I want us to get paid. But you will never get paid zero bucks per fraction for delivering IMRT. In the case of 3D, most times it’s about $100 less per fraction (Medicare rates) when doing IMRT but billing a standard fraction. And you get sims, complex device per beam, and IGRT technical, etc., with non-IMRT that you don’t with IMRT. The remunerative outrage can wind up being slightly overwrought and a waste of good energy.
I have been repeatedly told that it is medicare fraud to bill for 3DCRT planning but deliver IMRT or SBRT. I am not a lawyer, but it would be helpful to be convinced otherwise.
 
One lawyer’s take:

 
One lawyer’s take:


Great article

"This question comes up somewhat frequently, in part because people love to promote panic. I don’t know if such fear-mongering is an attempt to sell services by saying “you need to hire us so that you code perfectly,” or perhaps whether it’s driven by a desire to generate an exciting topic of conversation – but either way, it is wrong."

Bruh this feels so personal lol
 
it’s just the reality we live in. The proton lobby killed RO APM the first time. They own ASTRO
If you have the money to buy a 50-250 million dollar proton center, you have the money to bully or capture a $24 million dollar a year professional society. Probably told ASTRO to focus on DEI and forget about protons.
 
it’s just the reality we live in. The proton lobby killed RO APM the first time. They own ASTRO
I would say it's "worse", in that the proton lobby doesn't care about ASTRO. They don't need to, unless ASTRO does something stupid.

It's why protons aren't in ROCR. It's not because ASTRO tried and protons fought it.

ASTRO didn't even try. They just knew.
 
I guess if there’s anything I’d like people to understand is that the insurance company cannot dictate what you do just because they have paid for a thing. That is to say, you can deliver IMRT for 3D payments. It is not fraud. It is not illegal. The insurance companies do not care. “Having to deliver 3DCRT” is what Gary Busey calls F.E.A.R.: false evidence appearing real.

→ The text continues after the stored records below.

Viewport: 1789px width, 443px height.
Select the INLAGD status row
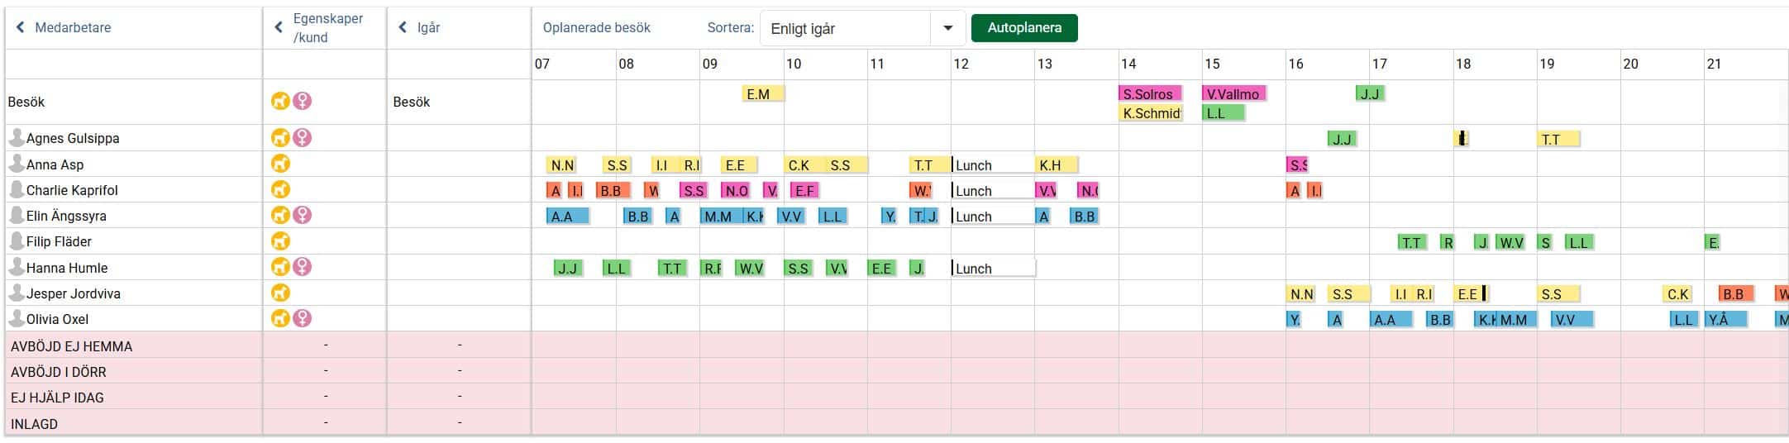35,424
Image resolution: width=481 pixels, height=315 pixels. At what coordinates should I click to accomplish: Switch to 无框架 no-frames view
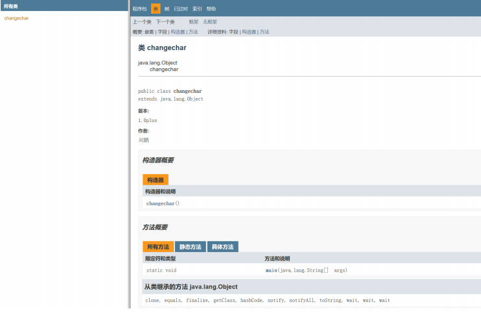(x=210, y=22)
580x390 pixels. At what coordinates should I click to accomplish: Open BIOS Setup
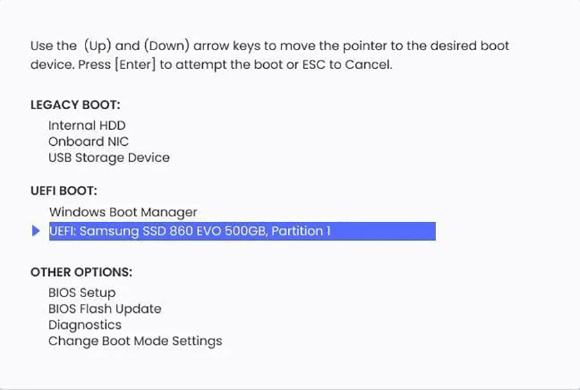pyautogui.click(x=81, y=293)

I want us to get paid. But you will never get paid zero bucks per fraction for delivering IMRT. In the case of 3D, most times it’s about $100 less per fraction (Medicare rates) when doing IMRT but billing a standard fraction. And you get sims, complex device per beam, and IGRT technical, etc., with non-IMRT that you don’t with IMRT. The remunerative outrage can wind up being slightly overwrought and a waste of good energy.
I get it and you’re not wrong.

But at some point that’s just rewarding their strategy of refusing to pay you for the work you’re doing and preying off your altruism. It’s a slippery slope.

If it’s really not that much different $ then just pay it.

The other issue is that often the docs don’t have a say here. Billers won’t let you bill it as 3D in spite of what you’re saying. We’ve seen time and time on here how middle managers and billers have more sway than the actual docs.
 
The proton lobby wrote the Astro proton guidelines. They are very well acquainted.

The mafia analogy earlier was germane.